EXERCISE GOAL -
Write all of the entries out again exactly, but not the images.

Segment Start: EXTRACTED DATA

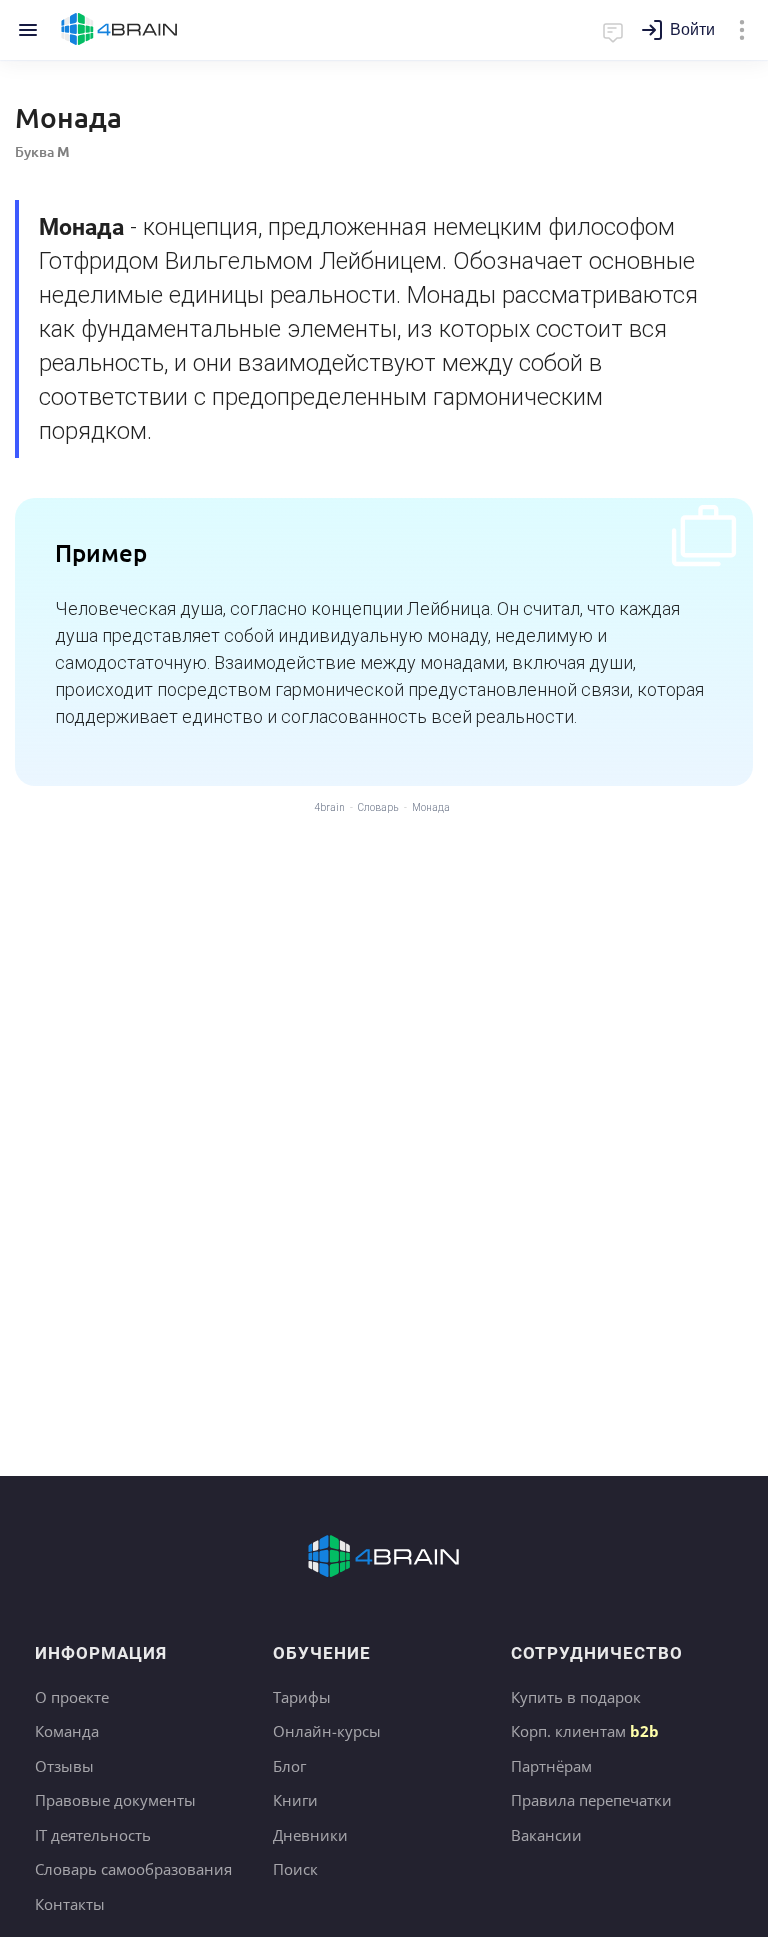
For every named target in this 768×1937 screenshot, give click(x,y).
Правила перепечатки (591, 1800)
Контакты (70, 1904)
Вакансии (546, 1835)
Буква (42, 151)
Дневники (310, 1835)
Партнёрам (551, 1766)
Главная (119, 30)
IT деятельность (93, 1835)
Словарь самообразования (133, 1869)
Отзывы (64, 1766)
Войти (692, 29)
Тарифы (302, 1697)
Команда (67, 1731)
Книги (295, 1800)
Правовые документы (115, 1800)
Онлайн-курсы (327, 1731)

Segment End: EXTRACTED DATA

REPLY -
For every named target in this 768×1937 screenshot, give click(x,y).
Правила перепечатки (591, 1800)
Контакты (70, 1904)
Вакансии (546, 1835)
Буква (42, 151)
Дневники (310, 1835)
Партнёрам (551, 1766)
Главная (119, 30)
IT деятельность (93, 1835)
Словарь самообразования (133, 1869)
Отзывы (64, 1766)
Войти (692, 29)
Тарифы (302, 1697)
Команда (67, 1731)
Книги (295, 1800)
Правовые документы (115, 1800)
Онлайн-курсы (327, 1731)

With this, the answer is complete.